=== Given request ===
Pull out each line of the records that contains the string "Task", matching case exactly.

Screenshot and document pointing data
# # #

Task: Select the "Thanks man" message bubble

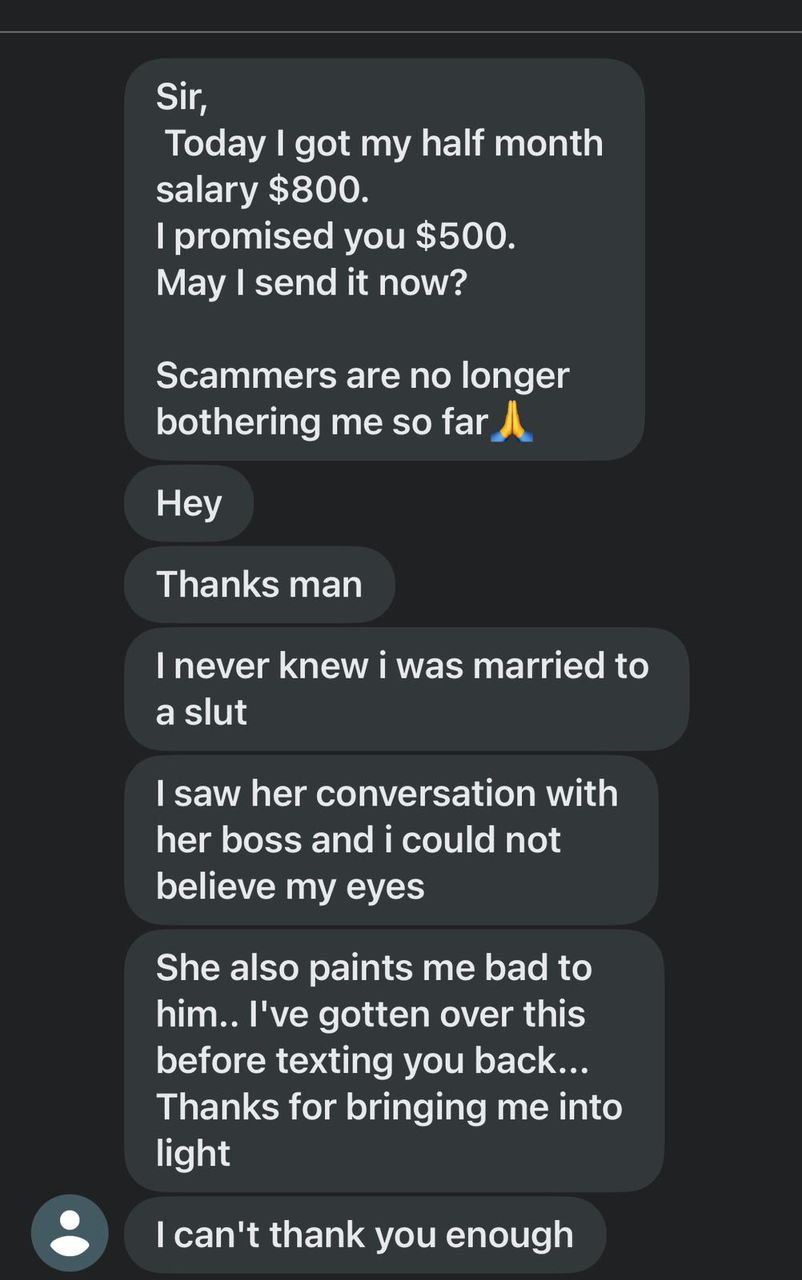Action: tap(259, 584)
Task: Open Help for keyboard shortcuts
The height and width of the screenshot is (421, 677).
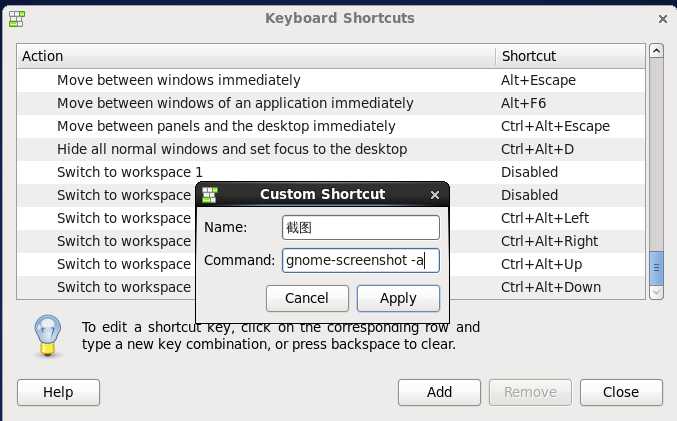Action: click(58, 392)
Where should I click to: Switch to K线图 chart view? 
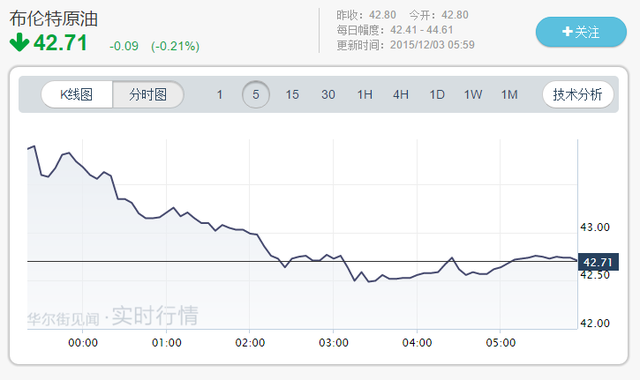[x=77, y=95]
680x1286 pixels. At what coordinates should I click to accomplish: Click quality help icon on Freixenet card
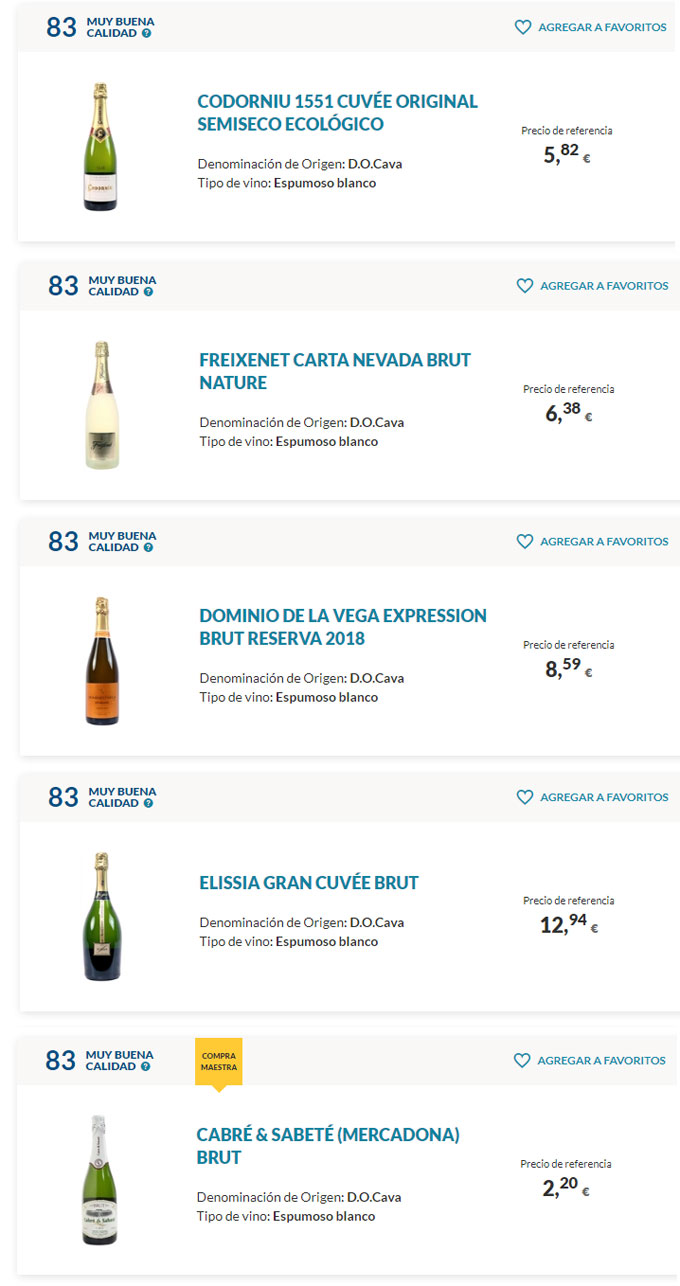149,292
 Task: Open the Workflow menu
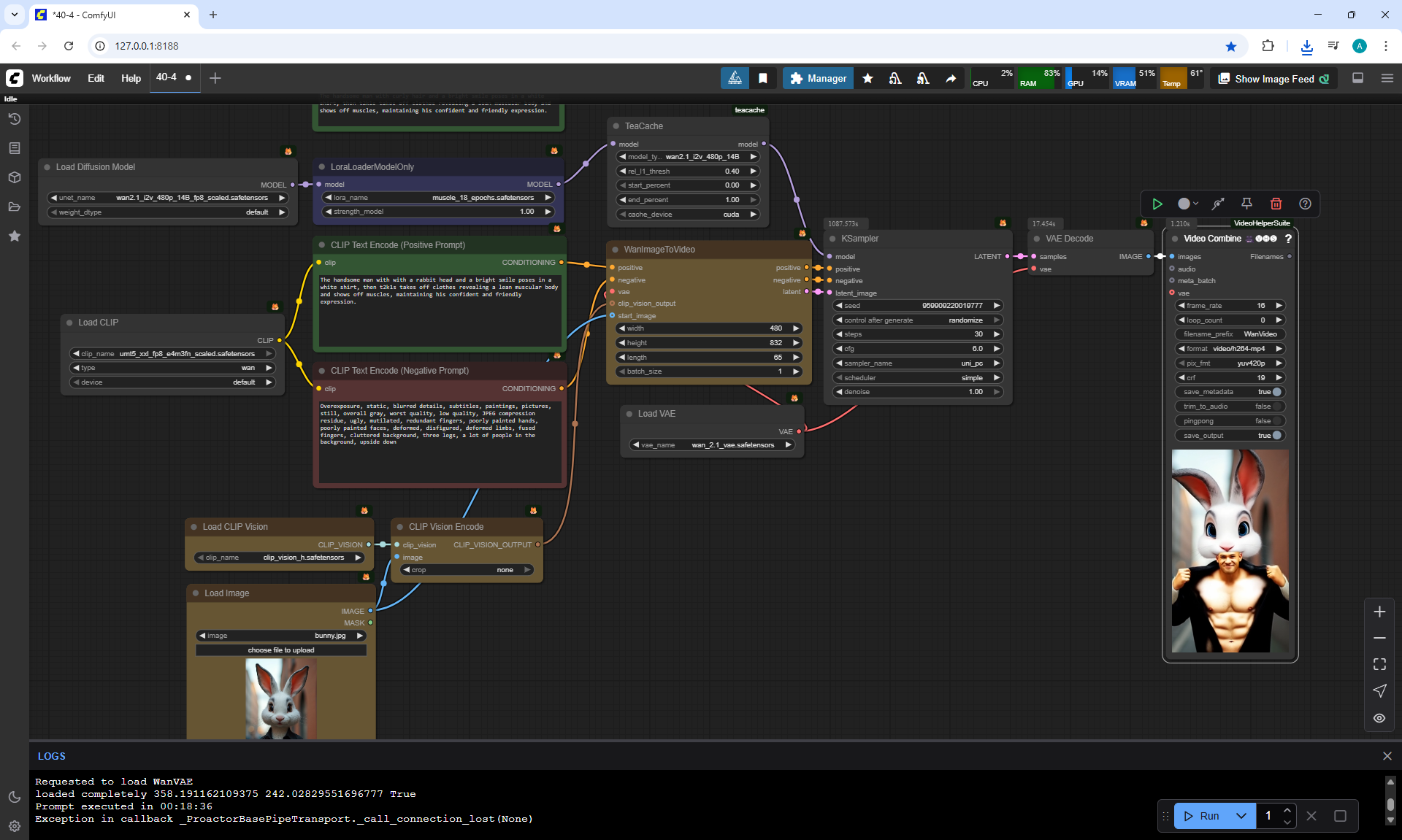[51, 78]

# # #

=== Written solution ===
Task: Select the "Thanks man" message bubble
Task: Open Help for keyboard shortcuts
 Task: Open the Workflow menu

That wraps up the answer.